Cadmium (Cd) is a nonessential but highly toxic element that is widespread in the environment. Presently, a variety of responses have been attributed to Cd toxicity, but the exact molecular mechanism responsible for the toxic effects of Cd is far from being completely understood. It has been suggested that Cd2+ might displace Zn2+ and Fe2+ in proteins, resulting in their inactivation (Stohs and Bagchi 1995). Quig (1998) proposed that Cd is sulfhydryl reactive. Its toxicity is caused by its strong binding capacity to sensitive groups, such as thiols and histidyls, thus leading to the deterioration of biologically important molecules (Vallee and Ulmer 1972). In addition, Cd may induce oxidative stress by producing hydroxyl radicals (O’Brien and Salasinski 1998), superoxide anion radicals, nitric oxide, and hydrogen peroxide (H2O2; Stohs et al. 2001; Waisberg et al. 2003), resulting in lipid peroxidation, DNA damage, and S-glutathionylation of proteins (Risso-de Faverney et al. 2001; Géret et al. 2002; Bebianno and Serafim 2003).
Because it is a major water pollutant, Cd can penetrate aquatic organisms and induce detrimental effects (Zyadah and Abdel-Baky 2000; Atli and Canli 2007). Cd taken up from contaminated seawater and transported by way of blood may be harmful to heart tissues of aquatic organisms. Many studies have reported that Cd produces cardiotoxicity (Limaye and Shaikh 1999). It has been demonstrated that Cd can induce disruption of antioxidant defenses in rat heart (Jamall and Smith 1985; Ognjanovi et al. 2006). Pettersen et al. (2002) noted that Cd causes a decrease in rat heart calcium content. Many cardiovascular diseases―such as dilated cardiomyopathy (Prozialeck et al. 2006), atherosclerosis (Navas-Acien et al. 2005), hypertension (Tomera et al. 1994; Varoni et al. 2003), and myocardial infarction (Everett and Frithsen 2008)―have been observed to be associated with blood and urinary Cd in humans. However, the previously mentioned studies were all mammal related, and the effects of Cd induction on the hearts of aquatic organisms, especially marine organisms, have seldom been mentioned.

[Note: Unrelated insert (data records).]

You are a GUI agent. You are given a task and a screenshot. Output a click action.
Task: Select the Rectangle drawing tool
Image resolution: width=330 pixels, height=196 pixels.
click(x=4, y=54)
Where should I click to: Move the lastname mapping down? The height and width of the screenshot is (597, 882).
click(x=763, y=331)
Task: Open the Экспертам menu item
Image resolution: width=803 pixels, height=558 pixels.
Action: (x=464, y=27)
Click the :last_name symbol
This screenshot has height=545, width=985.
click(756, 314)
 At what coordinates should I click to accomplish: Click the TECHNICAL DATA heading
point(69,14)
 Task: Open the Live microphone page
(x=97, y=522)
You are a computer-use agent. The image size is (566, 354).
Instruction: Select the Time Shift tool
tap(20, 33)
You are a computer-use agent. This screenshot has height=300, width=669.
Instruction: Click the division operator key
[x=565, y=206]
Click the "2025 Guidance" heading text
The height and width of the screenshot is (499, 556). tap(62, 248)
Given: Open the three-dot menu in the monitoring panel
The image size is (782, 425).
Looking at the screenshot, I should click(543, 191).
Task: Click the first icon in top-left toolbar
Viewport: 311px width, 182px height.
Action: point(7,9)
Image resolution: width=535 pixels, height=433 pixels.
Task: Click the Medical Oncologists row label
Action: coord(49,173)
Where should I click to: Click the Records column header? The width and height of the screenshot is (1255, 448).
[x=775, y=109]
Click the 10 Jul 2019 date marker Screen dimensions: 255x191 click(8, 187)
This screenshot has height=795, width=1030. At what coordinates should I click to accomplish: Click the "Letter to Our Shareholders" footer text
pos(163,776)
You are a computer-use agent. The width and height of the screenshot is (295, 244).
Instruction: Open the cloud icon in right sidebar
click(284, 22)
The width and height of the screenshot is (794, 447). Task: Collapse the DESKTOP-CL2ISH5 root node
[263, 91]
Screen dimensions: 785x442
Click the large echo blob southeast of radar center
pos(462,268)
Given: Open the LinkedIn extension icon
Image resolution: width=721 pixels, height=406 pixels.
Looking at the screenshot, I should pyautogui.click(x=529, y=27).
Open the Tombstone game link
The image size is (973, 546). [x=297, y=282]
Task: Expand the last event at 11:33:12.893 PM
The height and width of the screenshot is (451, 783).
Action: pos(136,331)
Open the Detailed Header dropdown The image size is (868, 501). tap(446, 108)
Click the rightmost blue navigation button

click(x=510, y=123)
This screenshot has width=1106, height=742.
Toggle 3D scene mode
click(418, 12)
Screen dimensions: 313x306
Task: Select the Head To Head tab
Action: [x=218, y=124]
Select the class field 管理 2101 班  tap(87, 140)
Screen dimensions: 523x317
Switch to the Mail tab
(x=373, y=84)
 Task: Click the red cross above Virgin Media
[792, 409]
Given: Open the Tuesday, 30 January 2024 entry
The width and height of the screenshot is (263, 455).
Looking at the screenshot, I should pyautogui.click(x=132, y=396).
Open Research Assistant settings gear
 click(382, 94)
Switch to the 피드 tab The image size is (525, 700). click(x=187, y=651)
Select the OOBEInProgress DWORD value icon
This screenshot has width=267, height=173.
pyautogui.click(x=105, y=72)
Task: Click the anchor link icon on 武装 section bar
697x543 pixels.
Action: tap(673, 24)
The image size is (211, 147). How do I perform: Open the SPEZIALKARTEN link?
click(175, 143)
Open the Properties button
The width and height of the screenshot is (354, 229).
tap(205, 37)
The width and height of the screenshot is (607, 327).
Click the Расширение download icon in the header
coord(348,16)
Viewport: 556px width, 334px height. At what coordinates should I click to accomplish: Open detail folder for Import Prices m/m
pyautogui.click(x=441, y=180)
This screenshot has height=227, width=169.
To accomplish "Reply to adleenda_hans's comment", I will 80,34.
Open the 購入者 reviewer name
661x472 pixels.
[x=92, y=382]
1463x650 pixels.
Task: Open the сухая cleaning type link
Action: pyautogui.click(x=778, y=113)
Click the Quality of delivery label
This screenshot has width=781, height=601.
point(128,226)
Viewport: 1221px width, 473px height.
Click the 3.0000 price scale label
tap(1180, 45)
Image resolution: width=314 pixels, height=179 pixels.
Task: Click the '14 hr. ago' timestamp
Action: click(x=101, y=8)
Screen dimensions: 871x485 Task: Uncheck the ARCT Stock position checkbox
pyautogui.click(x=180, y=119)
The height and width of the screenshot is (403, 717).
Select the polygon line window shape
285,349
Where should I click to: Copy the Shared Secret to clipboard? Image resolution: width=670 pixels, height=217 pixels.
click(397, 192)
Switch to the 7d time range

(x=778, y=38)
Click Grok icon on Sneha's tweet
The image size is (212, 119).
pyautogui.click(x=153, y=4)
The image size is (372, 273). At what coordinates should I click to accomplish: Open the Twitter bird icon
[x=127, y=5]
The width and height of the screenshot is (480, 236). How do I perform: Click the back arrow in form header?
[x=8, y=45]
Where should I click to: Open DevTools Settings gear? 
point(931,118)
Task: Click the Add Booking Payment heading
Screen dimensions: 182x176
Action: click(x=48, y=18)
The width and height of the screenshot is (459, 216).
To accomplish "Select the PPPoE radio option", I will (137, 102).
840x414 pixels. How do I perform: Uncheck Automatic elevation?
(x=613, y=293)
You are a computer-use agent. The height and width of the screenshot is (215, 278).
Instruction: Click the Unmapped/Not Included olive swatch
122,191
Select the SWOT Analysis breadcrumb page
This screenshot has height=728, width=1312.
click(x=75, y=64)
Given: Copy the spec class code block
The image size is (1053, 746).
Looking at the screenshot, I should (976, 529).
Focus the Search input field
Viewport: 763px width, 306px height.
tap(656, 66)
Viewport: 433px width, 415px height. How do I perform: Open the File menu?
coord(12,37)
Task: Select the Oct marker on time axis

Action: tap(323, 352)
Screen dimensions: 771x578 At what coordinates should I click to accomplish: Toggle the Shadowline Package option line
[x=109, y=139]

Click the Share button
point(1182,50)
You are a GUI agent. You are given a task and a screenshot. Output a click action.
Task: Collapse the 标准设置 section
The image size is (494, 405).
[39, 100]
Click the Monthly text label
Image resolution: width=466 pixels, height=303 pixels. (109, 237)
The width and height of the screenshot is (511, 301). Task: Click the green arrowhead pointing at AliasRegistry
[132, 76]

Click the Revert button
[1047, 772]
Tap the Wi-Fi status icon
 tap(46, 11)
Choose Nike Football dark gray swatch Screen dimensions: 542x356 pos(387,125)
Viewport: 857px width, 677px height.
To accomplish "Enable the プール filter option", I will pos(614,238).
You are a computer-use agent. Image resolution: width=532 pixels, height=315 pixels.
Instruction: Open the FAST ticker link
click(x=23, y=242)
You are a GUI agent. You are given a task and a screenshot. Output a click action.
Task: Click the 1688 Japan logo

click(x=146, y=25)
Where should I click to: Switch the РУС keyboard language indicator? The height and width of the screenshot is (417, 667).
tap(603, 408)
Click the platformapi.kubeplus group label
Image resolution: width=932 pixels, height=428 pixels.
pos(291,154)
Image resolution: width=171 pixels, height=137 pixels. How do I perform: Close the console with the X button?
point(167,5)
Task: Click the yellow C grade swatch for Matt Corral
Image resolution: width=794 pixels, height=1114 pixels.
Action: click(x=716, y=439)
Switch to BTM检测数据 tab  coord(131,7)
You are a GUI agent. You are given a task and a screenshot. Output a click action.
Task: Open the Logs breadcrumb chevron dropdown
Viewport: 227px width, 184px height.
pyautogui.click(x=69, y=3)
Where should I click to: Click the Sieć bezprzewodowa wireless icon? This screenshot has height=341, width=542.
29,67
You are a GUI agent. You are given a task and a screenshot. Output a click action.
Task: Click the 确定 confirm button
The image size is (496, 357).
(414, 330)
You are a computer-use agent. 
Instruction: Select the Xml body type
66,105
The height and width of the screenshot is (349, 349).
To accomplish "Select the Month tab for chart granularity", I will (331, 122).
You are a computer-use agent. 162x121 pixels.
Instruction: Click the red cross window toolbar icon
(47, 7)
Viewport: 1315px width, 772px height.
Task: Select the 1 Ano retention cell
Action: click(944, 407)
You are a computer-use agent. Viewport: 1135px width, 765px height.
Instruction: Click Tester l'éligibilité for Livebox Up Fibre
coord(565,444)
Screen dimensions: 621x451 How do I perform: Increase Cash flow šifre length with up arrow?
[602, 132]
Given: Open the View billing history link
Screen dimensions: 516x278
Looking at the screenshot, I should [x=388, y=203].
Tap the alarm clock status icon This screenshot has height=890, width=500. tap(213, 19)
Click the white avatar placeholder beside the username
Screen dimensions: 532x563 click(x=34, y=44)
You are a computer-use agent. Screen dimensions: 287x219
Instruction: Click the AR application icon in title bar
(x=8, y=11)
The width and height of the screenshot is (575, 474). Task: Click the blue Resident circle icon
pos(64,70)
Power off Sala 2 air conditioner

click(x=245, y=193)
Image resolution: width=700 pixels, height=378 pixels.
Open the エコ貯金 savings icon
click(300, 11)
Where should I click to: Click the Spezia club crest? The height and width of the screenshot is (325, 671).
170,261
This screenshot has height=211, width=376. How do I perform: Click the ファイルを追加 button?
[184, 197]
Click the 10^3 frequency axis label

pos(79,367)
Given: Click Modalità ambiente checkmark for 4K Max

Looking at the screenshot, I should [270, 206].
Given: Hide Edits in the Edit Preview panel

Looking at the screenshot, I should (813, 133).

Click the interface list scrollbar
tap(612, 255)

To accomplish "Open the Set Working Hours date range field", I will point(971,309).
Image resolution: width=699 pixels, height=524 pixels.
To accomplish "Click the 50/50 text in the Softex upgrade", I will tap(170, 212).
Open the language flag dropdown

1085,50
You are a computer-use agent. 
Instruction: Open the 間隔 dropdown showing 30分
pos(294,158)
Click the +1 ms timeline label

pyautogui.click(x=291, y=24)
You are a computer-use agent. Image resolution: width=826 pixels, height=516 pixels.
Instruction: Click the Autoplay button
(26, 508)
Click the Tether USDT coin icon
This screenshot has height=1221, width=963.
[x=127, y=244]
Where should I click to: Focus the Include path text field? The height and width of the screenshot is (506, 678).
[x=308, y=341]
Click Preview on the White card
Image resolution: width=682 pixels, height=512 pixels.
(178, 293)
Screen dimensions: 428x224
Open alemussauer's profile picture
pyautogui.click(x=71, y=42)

Therefore, in the present work, we analyzed ultrastructural and proteomic alterations in scallop (Patinopecten yessoensis) heart after acute CdCl2 exposure using transmission electron microscopy, two-dimensional gel electrophoresis (2D-GE), and matrix-assisted laser desorption/ionization-time of flight mass spectrometry (MALDI-TOF MS) to investigate the effects of Cd on scallop heart and thus shed new light onto the mechanism underlying Cd toxicity. Furthermore, detection and identification of the proteins whose expression levels were altered by Cd will assist in the development of biomarkers for monitoring Cd contamination of seawater and evaluation of the risk of Cd to halobios survival as well as human health.
Materials and Methods
Reagents and Equipment
Carrier ampholyte (pH 5 to 8) was purchased from Amersham Biosciences (Sweden). CdCl2, potassium ferricyanide, acetonitrile, acetone, glutaraldehyde, Epon618, trichloroacetic acid (TCA), trifluoroacetic acid (TFA), acrylamide, bis-acrylamide, urea, thiourea, trihydroxymethyl aminomethane (Tris), dithiothreitol (DTT), 3-[(3-cholamidopropyl) dimethylammonio]-1-propanesulfonate (CHAPS), iodoacetamide (IAA), and matrix α-cyano-4-hydroxy-cinnamic acid (CHCA) were obtained from Sigma (United States). Sequencing-grade modified trypsin was purchased from Promega (United States). A JEM 2100 (Jeol, Japan) transmission electron microscope (TEM), a DRC-e (PE: Perkin Elmer, United States) inductively coupled plasma (ICP) mass spectrometer, a Reflex III (Bruker, Germany) MALDI-TOF mass spectrometer, an ultracentrifuge (Beckman Coulter, United States), and a vacuum centrifuge (Labconco, United States) were used in this study.
Animals and Treatment
Scallops P. yessoensis were purchased from the Xiamen Fish Company, Xiamen, China. After being acclimated for 1 week in the laboratory, six healthy animals of approximately the same size were selected and exposed to 2.5, 5, and 10 mg/l CdCl2 that was prepared using stock seawater. Meanwhile, six animals were bred in stock seawater to serve as the control group. Feeding was suspended during the experiment, and seawater Cd concentration was measured using ICP-MS. After 24 h of exposure, the animals in each group were killed and their heart tissues excised and flushed with physiologic saline to eliminate blood content. If they were not to be used for electron microscopy, the prepared hearts were quickly frozen in liquid nitrogen and stored at −80°C until further use. Three replicate experiments were analyzed for each test concentration as well as the control group, but the experimental results described here are only for the 10 mg/l treatment because this concentration represented acute Cd toxicity better than the other two (2.5 and 5 mg/l) treatments, in which ultrastructure and protein profiles showed only minor changes in scallop heart compared with controls.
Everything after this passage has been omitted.